Bent u gewend om veel of vaak grapefruits te eten, of grapefruitsap te drinken? Bespreek dit dan met uw apotheker of arts. Misschien is er een ander medicijn dat u kunt gebruiken dat wel goed samengaat met grapefruit(sap). Lees hier meer informatie over grapefruit en medicijnen.

Mag ik dit medicijn gebruiken als ik zwanger ben, wil worden of borstvoeding geef?

Zwangerschap
Gebruik dit medicijn NIET als u zwanger bent of wilt worden. Er is een grote kans dat het medicijn aangeboren afwijkingen bij het kind veroorzaakt. Tijdens de behandeling en ten minste 5 dagen na de laatste tablet mag u niet zwanger worden. Bespreek met uw arts een betrouwbare anticonceptiemethode.

Borstvoeding
Geef GEEN borstvoeding als u dit medicijn gebruikt. Het is niet bekend of dit medicijn in de moedermelk komt. Als het in de moedermelk komt, kan het schadelijk zijn voor de baby.

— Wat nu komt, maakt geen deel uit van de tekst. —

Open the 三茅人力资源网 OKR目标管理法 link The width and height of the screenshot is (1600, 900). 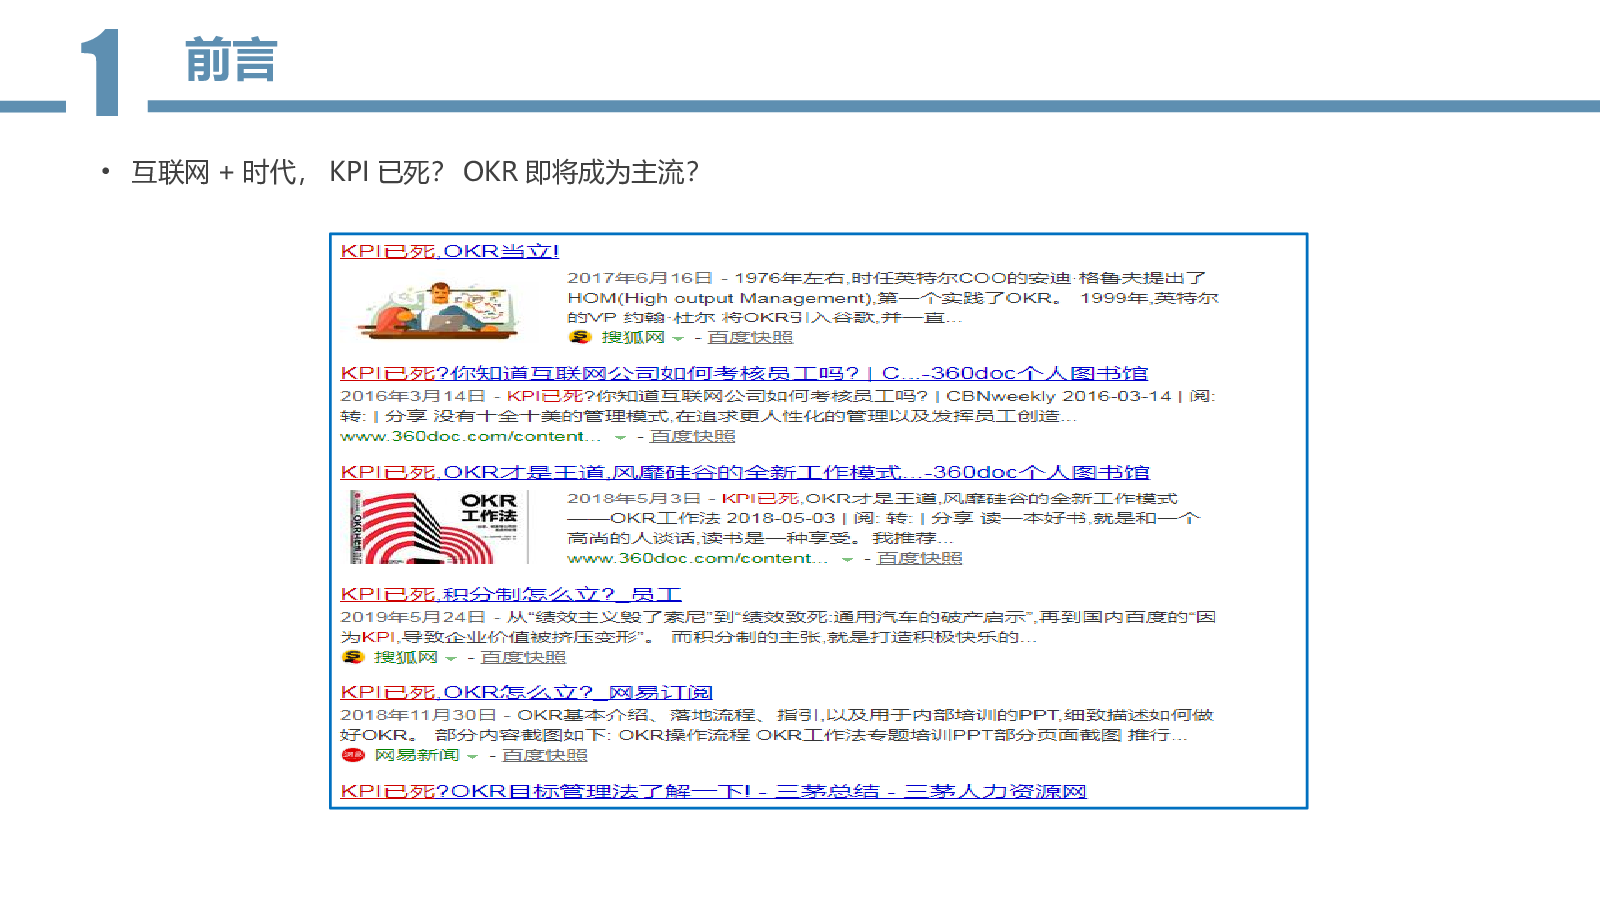tap(713, 791)
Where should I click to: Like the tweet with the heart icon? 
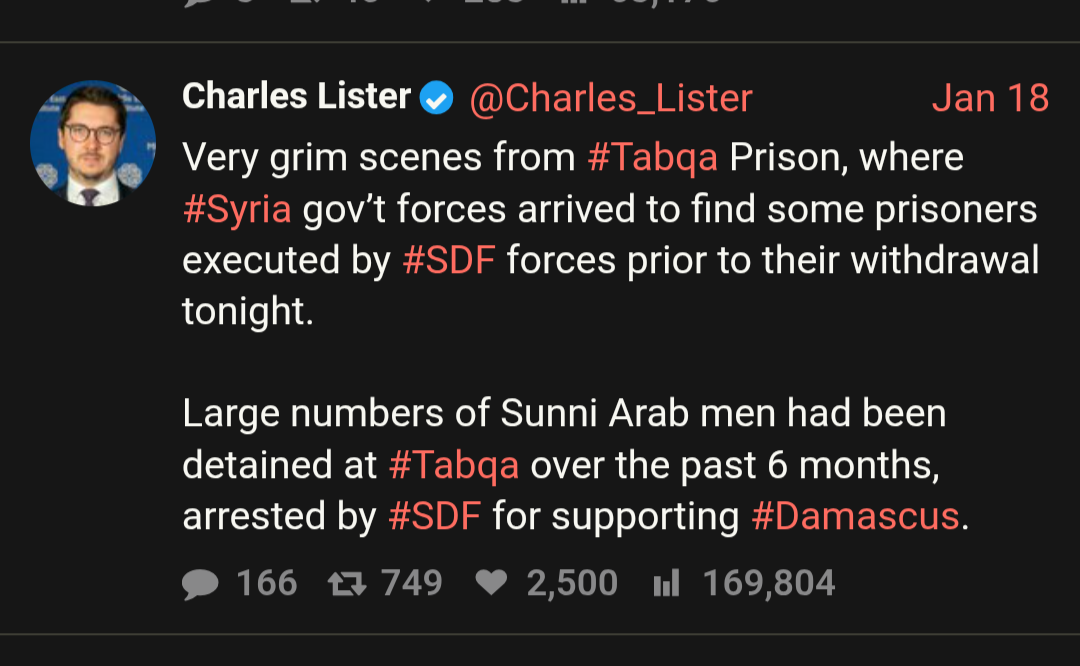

Hoe gebruik ik dit medicijn?

Kijk voor de juiste dosering op het etiket van de apotheek.

Hoe?
De tabletten innemen met een half glas water.
Moet u vaak kort na inname overgeven? Overleg met uw arts of verpleegkundige.

Wanneer?
Neem per dag alle tabletten tegelijk in op een lege maag. Dat is minstens 1 uur voor een maaltijd of vanaf 1 uur erna.
Kies altijd hetzelfde tijdstip ten opzichte van een maaltijd. Dit is nodig omdat de opname van de werkzame stof erg varieert met voedsel in de maag. Als u de omstandigheden elke dag hetzelfde houdt, zal het medicijn gelijkmatiger werken en is de dosering nauwkeuriger te bepalen.
Voorbeeld: indien u kiest voor 1 uur voor het ontbijt, moet u elke dag de dosis per dag (bijvoorbeeld 5 tabletten) 1 uur voor het ontbijt innemen.

Hoelang?
U kunt dit medicijn gebruiken zolang het goed werkt bij uw aandoening.